In the midst of the chaos, after I got the kids to bed one night, and Knut was finishing up some chores, I made myself go outside. The sunset was just calling to me.
I walked down to the “old” garden, to assess what needed to get done in the coming days. It’s where some popcorn is growing up. We’ve never grown popcorn before, and this is heirloom strawberry popcorn. It’s not strawberry flavored, the kernels are just red. I can’t wait to try it. I was still too close to home, though. Too close to toys left out, weeds needing to be pulled, and tomatoes that were nearly ripe. I needed to get further away.
I ended up across the road, in one of the soy bean fields that has the best view of the sunset. Though it wasn’t my reason this evening, I sometimes go here to pray when I’m upset. It’s just so far away from anything that I feel like I can talk, or yell as much as I want and it’s just me and God.
It has this particular tree right smack in the middle of it that always captures my imagination. Sometimes I dream of running down there, and hiding in it with a book. Of course, walking through a field is not an easy thing to do, as the ground is not smooth and farmers don’t really like you doing it much as it can crush the plants. People don’t realize that these aren’t rows of sidewalks. It’s piles of dirt, sometimes mud. You slip a lot, and need to lift those legs high. I’ve actually never walked down to this tree, but I think about doing it all the time. One of these days I’ll make it there. It’s farther than it looks, as I can walk and walk and not appear to get any closer, and really you shouldn’t be walking in fields this time of year anyway.
Plus animals hide in the plants, and you never know when you come across a skunk or a snake or something. I’d rather go walking in the winter out in a spot like this, where I can see what is in my path, but the freezing wind hits so badly then. That’s why I’ve never made it down to the tree. Maybe this year.
I walked around a bit where I saw a tractor wheel had been, that made a little path for me to walk. Even then I tried not to trample the beans. I thought about what a shame it had been that they had been crushed, and yet how convenient it was for me to have a little path.

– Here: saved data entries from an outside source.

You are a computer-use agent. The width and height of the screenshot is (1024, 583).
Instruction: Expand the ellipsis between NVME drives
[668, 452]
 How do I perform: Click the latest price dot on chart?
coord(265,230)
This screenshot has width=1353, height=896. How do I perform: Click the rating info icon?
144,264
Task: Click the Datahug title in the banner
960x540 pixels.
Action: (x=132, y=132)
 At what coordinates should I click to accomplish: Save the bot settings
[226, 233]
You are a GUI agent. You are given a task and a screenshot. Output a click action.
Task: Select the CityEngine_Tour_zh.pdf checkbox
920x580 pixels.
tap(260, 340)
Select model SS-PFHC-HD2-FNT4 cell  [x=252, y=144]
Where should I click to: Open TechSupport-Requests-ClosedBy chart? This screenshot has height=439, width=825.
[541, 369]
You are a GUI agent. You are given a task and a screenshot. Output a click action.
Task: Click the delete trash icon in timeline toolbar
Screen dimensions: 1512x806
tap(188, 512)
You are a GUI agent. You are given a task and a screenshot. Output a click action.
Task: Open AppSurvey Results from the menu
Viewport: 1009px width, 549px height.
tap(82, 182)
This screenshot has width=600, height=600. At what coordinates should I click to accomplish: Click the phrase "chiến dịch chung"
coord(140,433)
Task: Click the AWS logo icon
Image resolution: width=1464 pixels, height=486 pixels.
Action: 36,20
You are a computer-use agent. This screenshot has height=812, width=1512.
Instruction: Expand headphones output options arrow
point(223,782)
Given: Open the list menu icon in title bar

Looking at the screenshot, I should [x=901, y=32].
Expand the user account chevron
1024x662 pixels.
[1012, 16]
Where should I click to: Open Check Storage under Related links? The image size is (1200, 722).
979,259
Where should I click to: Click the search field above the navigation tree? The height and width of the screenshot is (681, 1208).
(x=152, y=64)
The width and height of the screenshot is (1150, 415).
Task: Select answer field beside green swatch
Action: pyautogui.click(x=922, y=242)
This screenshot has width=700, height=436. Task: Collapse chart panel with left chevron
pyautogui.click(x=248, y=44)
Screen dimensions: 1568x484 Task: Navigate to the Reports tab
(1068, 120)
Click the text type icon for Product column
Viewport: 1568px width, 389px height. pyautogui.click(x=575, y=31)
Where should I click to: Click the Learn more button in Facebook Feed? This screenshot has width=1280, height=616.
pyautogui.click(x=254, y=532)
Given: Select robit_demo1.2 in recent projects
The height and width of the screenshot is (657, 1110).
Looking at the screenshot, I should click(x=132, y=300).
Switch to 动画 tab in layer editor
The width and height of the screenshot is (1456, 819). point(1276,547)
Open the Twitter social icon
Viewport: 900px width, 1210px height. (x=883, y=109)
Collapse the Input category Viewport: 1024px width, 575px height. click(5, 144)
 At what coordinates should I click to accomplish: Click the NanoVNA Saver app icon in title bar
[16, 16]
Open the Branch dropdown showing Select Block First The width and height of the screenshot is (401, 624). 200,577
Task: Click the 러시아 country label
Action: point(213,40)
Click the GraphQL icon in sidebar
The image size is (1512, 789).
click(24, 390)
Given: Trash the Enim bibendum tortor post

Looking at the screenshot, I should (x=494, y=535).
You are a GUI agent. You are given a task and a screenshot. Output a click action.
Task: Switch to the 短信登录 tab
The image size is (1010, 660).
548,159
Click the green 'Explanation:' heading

Trampled… to create a path.
I dwelled on that concept for quite awhile. Somedays “trampled” is the best way to describe how I feel. I thought about how Jesus was crushed to make a way for us. I thought about all the little plants, or grass that has to die so that paths can be made. I thought about all the things that were sacrificed for the sake of a path. It’s interesting, isn’t it? Clearing a path is essentially cutting away branches, pulling up plants, and trampling down soft spots to make way for firm ground, with little obstruction.
In fact, a good path is one that is travelled often. It’s one where things are repeatedly trampled, repeatedly pulled up, repeatedly put to death. Those paths are easy to identify, and easy to walk.
As I ponder these things, I wonder what paths God is forming in my life, and for what purpose? After visiting a friend of mine recently who is deeply struggling in multiple areas, God has brought to mind the story of Job, and “Job’s friends.” You know, the guys who visit Job and told him how he must have caused all of this pain in his life, and he must have done this to himself, and if he would just get his act together or call out to God, God would take away all of his suffering, and what was the matter with him anyway?
I know when I’m suffering, I need the friends around me who don’t search for ways that I could have avoided my suffering, I need the friends who will wrap their arms around me, so that I don’t feel alone. Friends that bring comfort, and compassion.
Suffering often has a reason, though I do not pretend to always know what it is, or how to stop it. Heck, I don’t even know always how to get through it other than fixing your eyes on Jesus. He helps you breathe. He keeps you from drowning. As I walked this path of crushed plants, I thought about how these crushed soy beans made a good path for me. Their suffering (so to speak) brought me out to the field, brought me time of reflection, and brought me safely back home.
I’m so blessed that I have access to the outdoors. I have lived in big cities where you have to walk quite awhile to find grass. Nature is so therapeutic. It quiets the soul, and awakens the senses. It’s such a gift. I take it for granted far too much. The Bible talks about how it declares his glory.
I’m blessed with roses, and popcorn in my garden, and freezers and a cold rooms for canning jars starting to groan with being stuffed for the winter.
I’m blessed with paths and trails through the woods and through the fields.